23 - 29 November 2024 Busan
Overview
This Fall, SEOJUNG ART presents ⟪The Observers⟫, a duo exhibition featuring Moohyun Jo and Gus Monday from November 23 to December 29 in Busan. Moohyun Jo explores the underlying structures and meanings that exist beyond visible surfaces, revealing an enduring curiosity about the unseen aspect of the world. Gus Monday, known for a narrative storyteller, draws from personal experiences to create spatial narratives that interweave social symbols and codes. French philosopher Michel Foucault once suggested in 『Discipline and Punish: The Birth of the Prison』 that ‘the observer is not one who seeks to control the subject but one who investigates the possibilities of its existence.’ This exhibition features 14 works, including 12 new pieces in painting, drawing, and sculpture, both artists explore how the act of observing can reconstruct reality and expand the interpretive potential of observation.

 

Moohyun Jo examines the structures and meanings beyond visible surfaces, visualizing his reflections on the hidden aspects. As an observer, he takes a proactive stance, going beyond merely recording the external appearance of the subject to decode the hidden relationships and underlying mechanisms within. Especially, the ‘car’ serves as a central subject in his work. The internal structure of the car, hidden beneath its sleek surface, is not visible, yet its presence can be sensed, and the functional ‘volume’ created within it fosters the user’s trust. In his relationship with the car, he captures its inner essence through and observer’s gaze that penetrates beyond the surface by using collected car images, he delves into the paradoxical relationship between interior and exterior.
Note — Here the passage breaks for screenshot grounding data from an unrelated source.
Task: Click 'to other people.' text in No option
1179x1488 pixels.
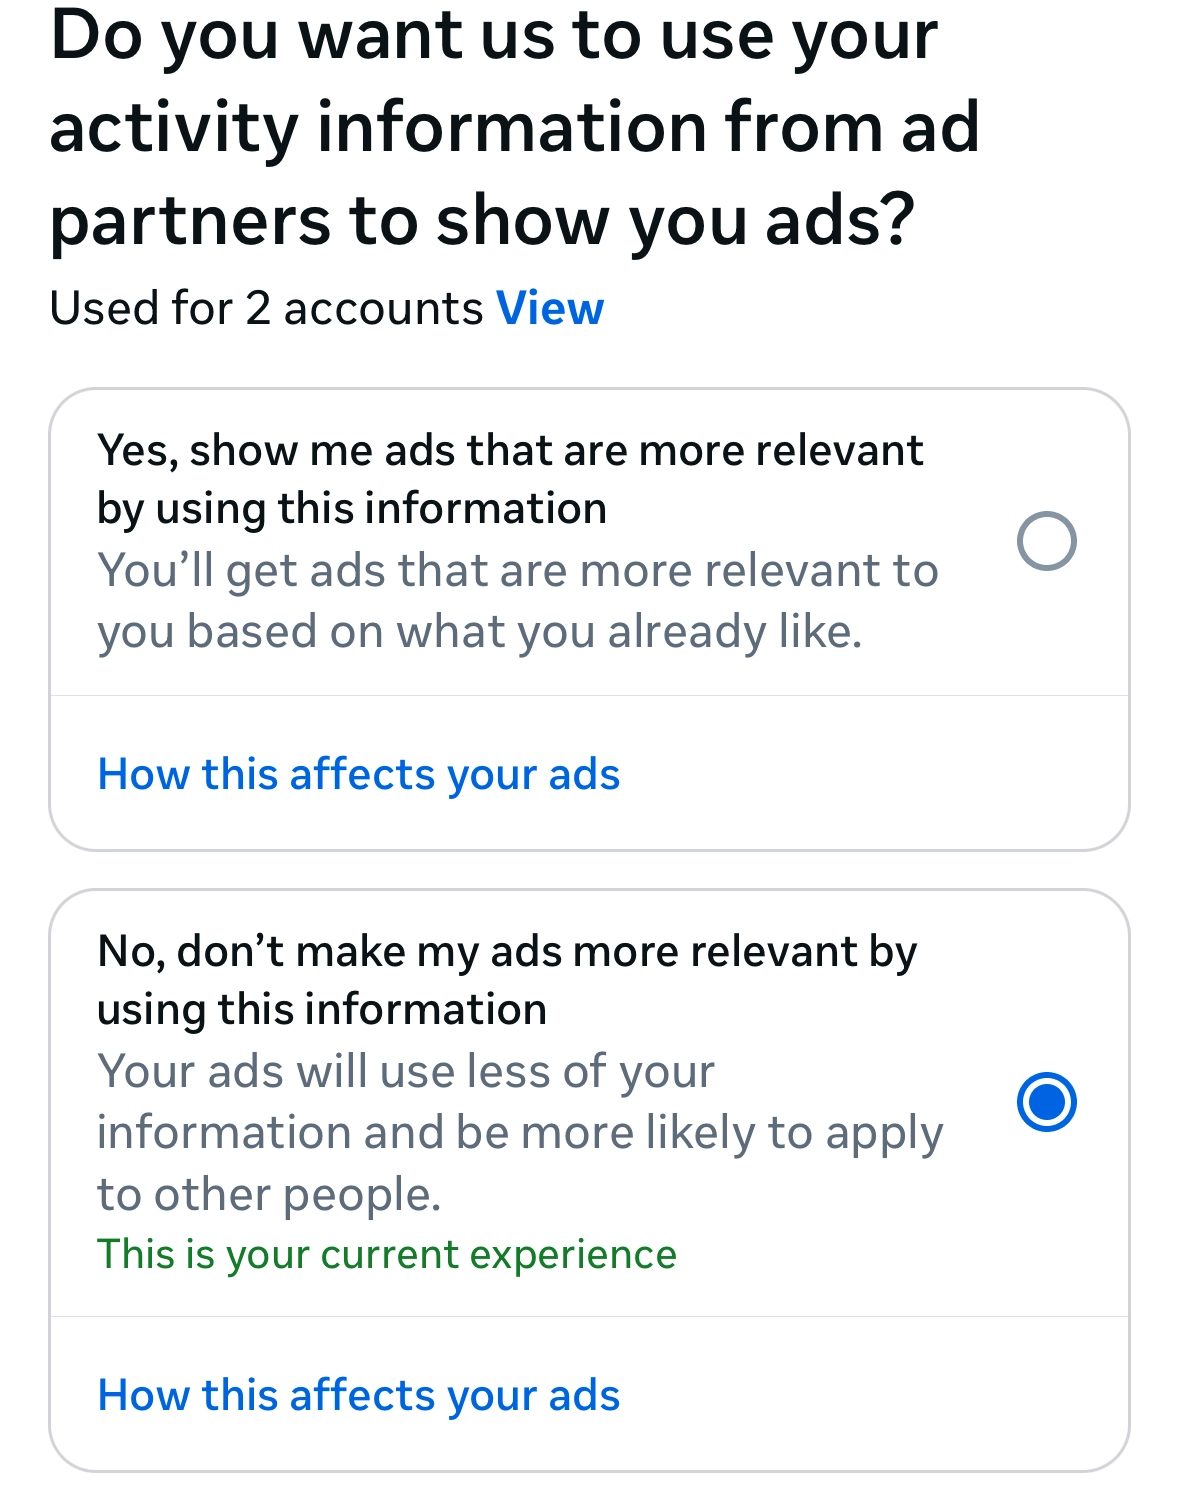Action: click(x=269, y=1195)
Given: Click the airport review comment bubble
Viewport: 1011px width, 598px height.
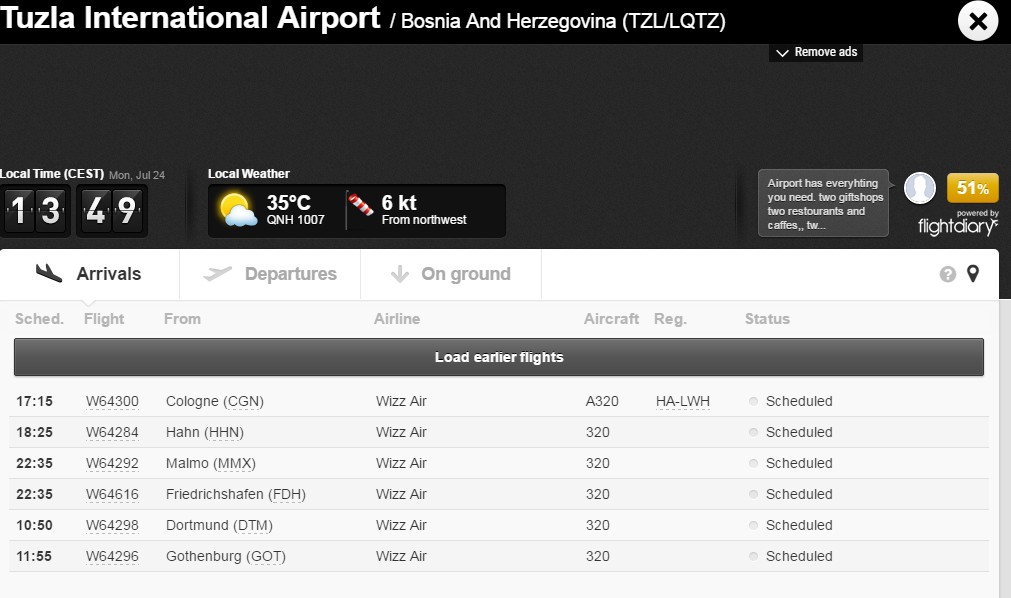Looking at the screenshot, I should tap(822, 204).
Gazing the relationship through an ‘observer’s lens’, he reconstructs the volume and depth of the interior in his paintings and sculptures. His work reveals symbolic meaning hidden within everyday objects through a keen observation of qualities that do not immediately appear on the surface. This exploration serves as a medium that reflects his perspective as an observer while simultaneously creating a bridge to the viewer’s own gaze.

 

Meanwhile, Gus Monday, who grew up between South Africa and United Kingdom, integrates his personal experiences with diverse social, cultural, and historical elements to create visual narratives coded into everyday spaces. As an observer, he unveils the social codes embedded in space with a sharp eye, revealing how individuals interact with their surroundings. By juxtaposing stylistic elements that evoke both modern perspectives and nostalgia for the past in a single frame, he reinterprets the complex relationship between past and present, inviting questions on how the observer perceives and internalizes these contexts.
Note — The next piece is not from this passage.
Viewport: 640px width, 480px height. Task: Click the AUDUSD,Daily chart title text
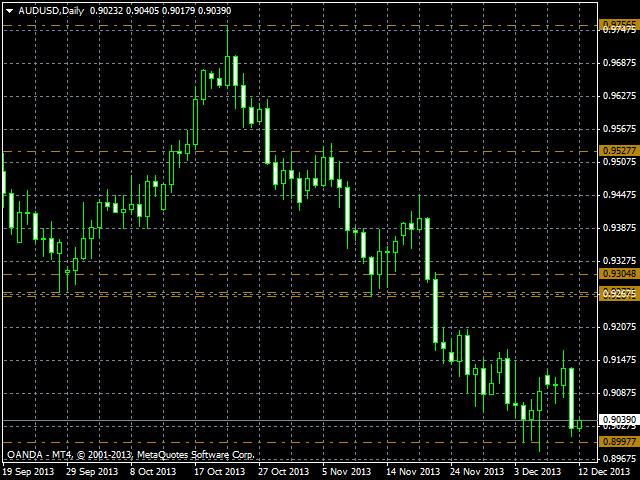coord(51,10)
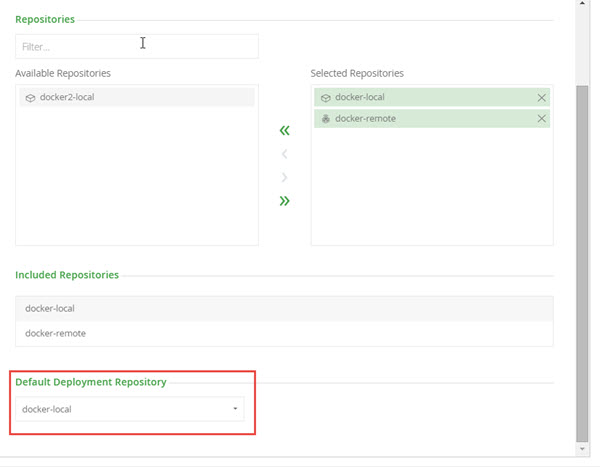Click the package icon beside docker2-local
This screenshot has height=467, width=600.
pos(30,98)
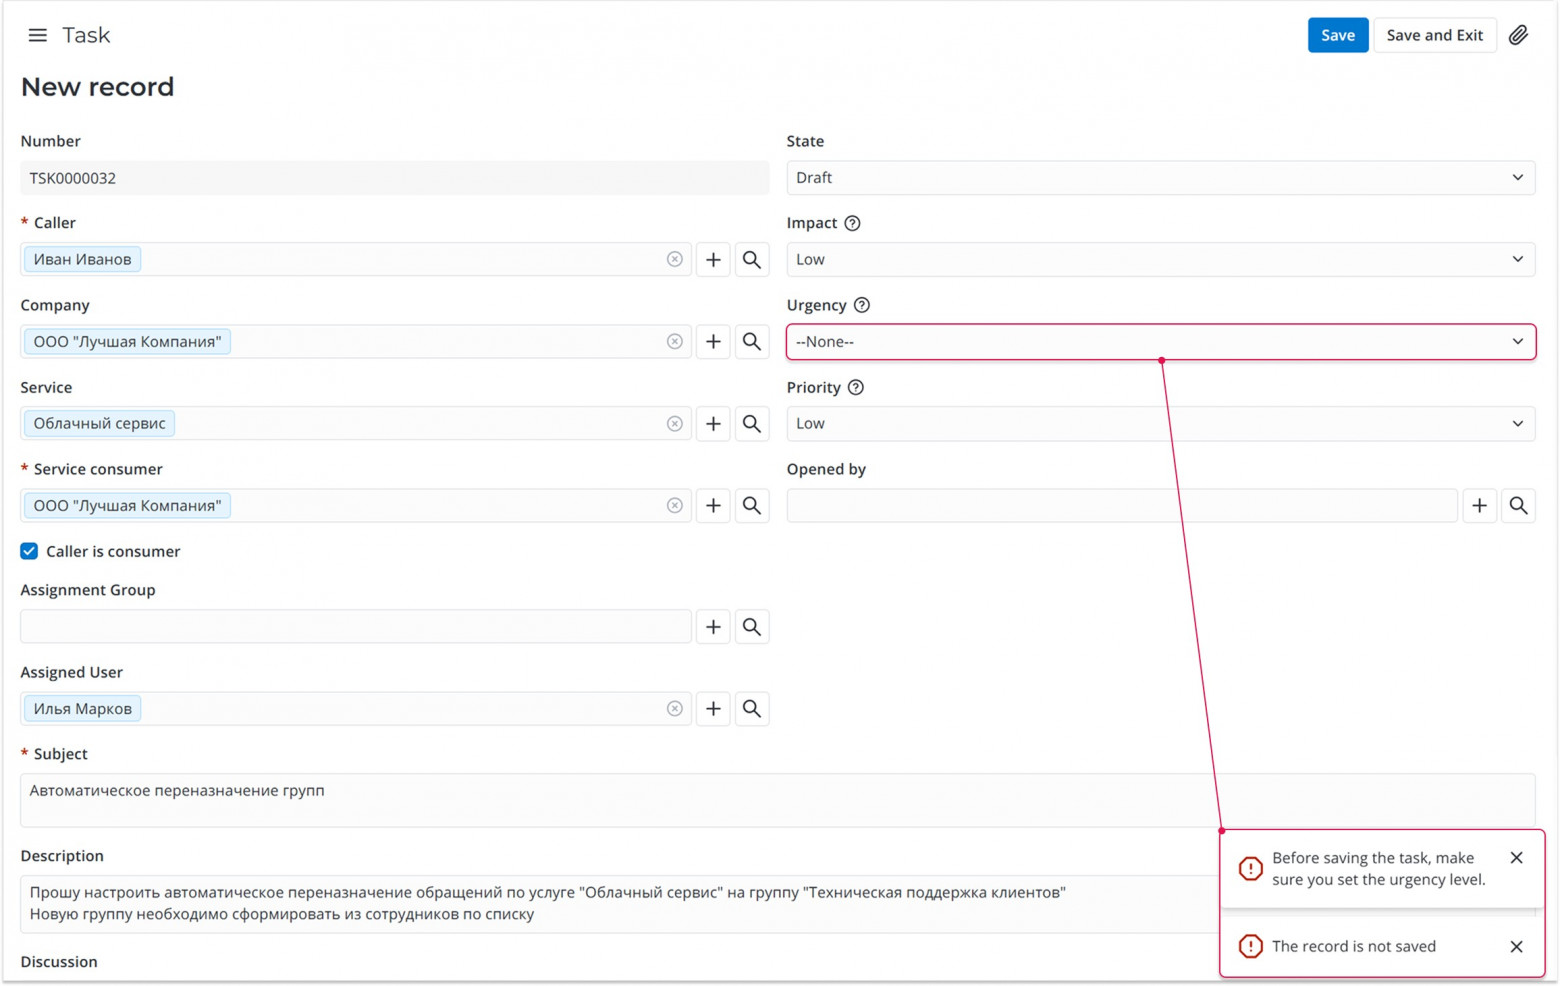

In this exhibition, Monday presents his Study and Sketch series for the first time in Korea. Far from being merely preliminary works, these pieces are the culmination of constant observation and documentation, captures pivotal moments in his creative process.

 

The two artists demonstrate that observation is a journey that reaches beyond visual surfaces to explore the multiple layers of meaning beneath. Audiences are invited to synchronize with the artists’ perspectives, shifting from intuitive viewing to more analytic engagement. Through this, viewers are invited to revisit overlooked scenes of everyday life, joining an artistic journey that reconstructs and reinterprets the reality.